Extracted records:
+ + +
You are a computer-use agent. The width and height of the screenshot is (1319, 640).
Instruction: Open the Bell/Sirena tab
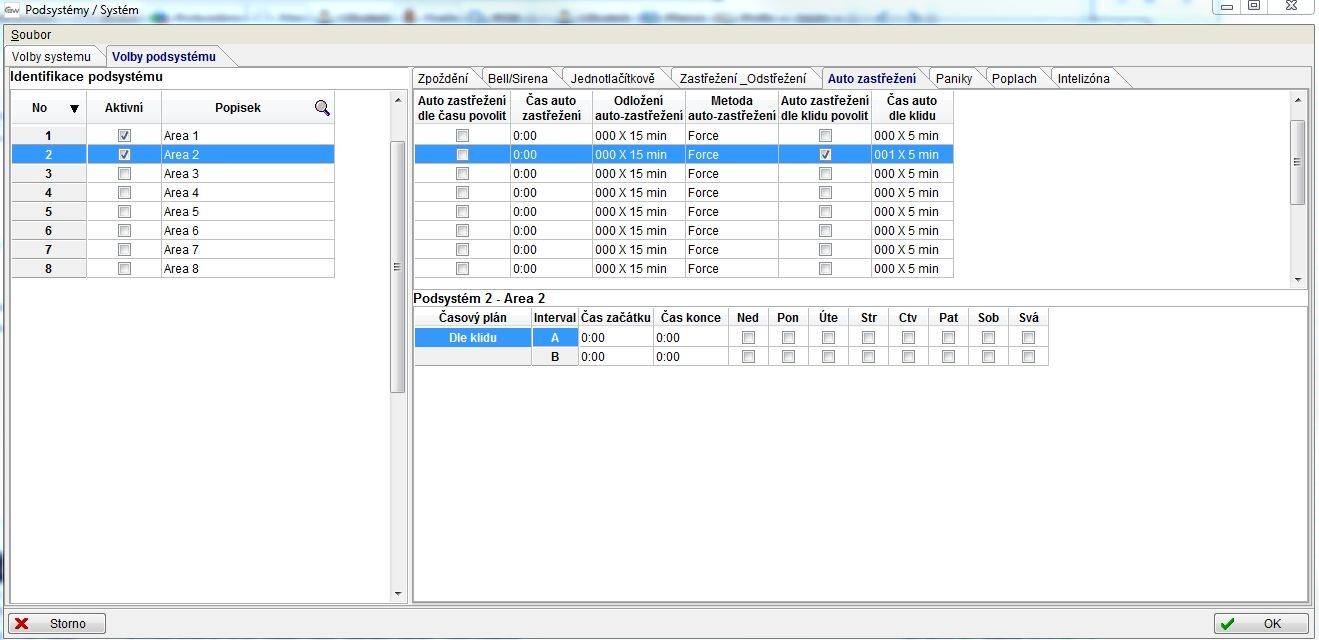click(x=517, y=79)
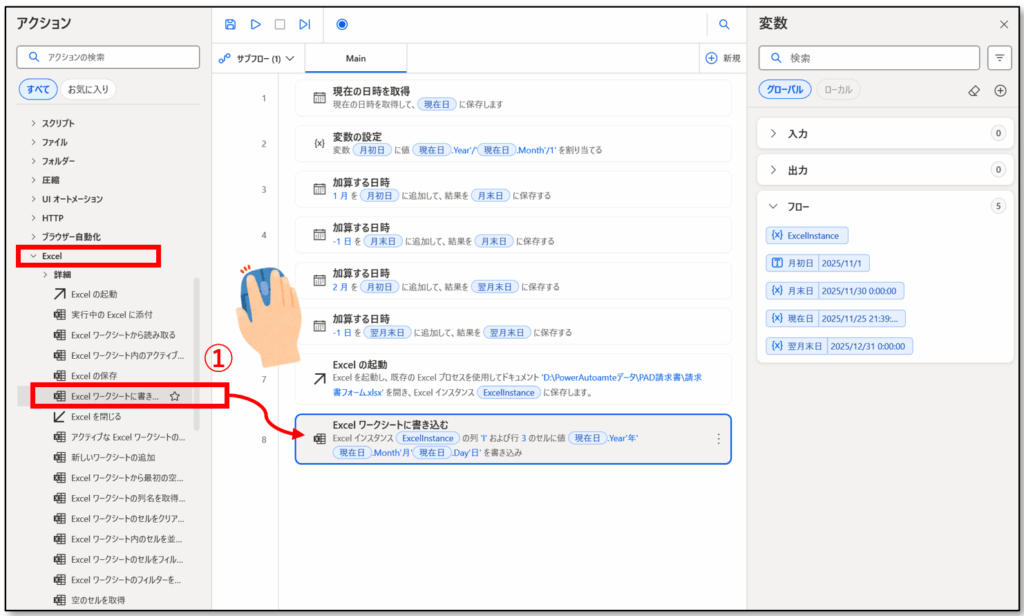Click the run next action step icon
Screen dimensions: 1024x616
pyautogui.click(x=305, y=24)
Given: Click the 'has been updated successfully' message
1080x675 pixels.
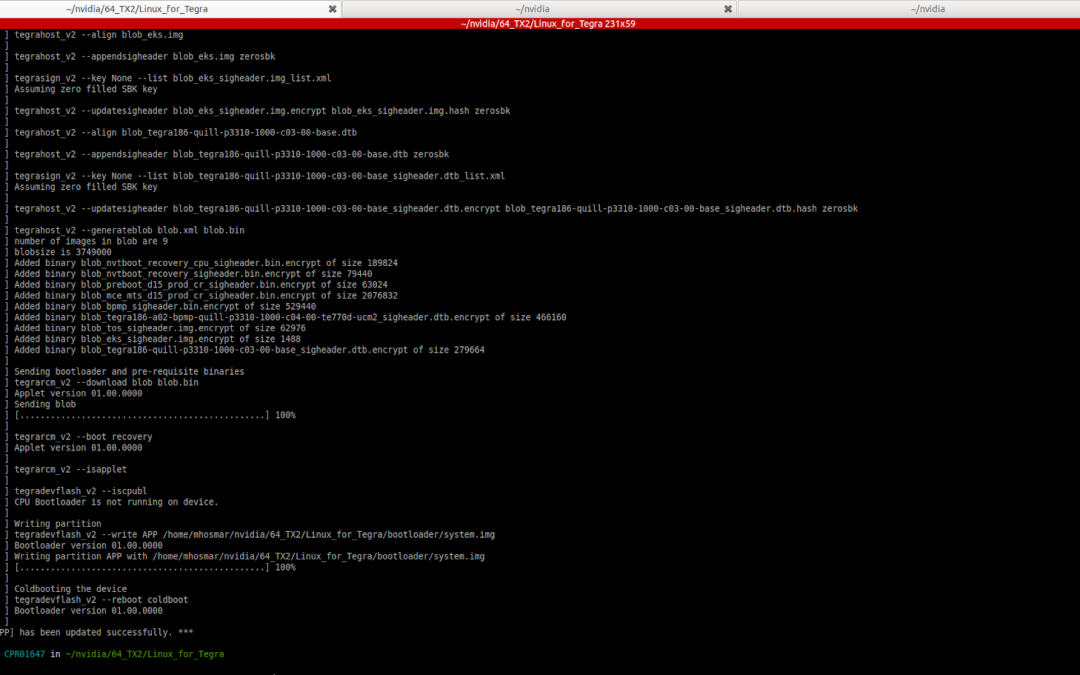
+ + +
Work to be completed:
The output should be the material above, copied exactly, without its pictures.

Task answer:
You are a computer-use agent. The width and height of the screenshot is (1319, 640).
Instruction: Open the Bell/Sirena tab
click(x=517, y=79)
Click the run next action step icon
Screen dimensions: 1024x616
pyautogui.click(x=305, y=24)
Given: Click the 'has been updated successfully' message
1080x675 pixels.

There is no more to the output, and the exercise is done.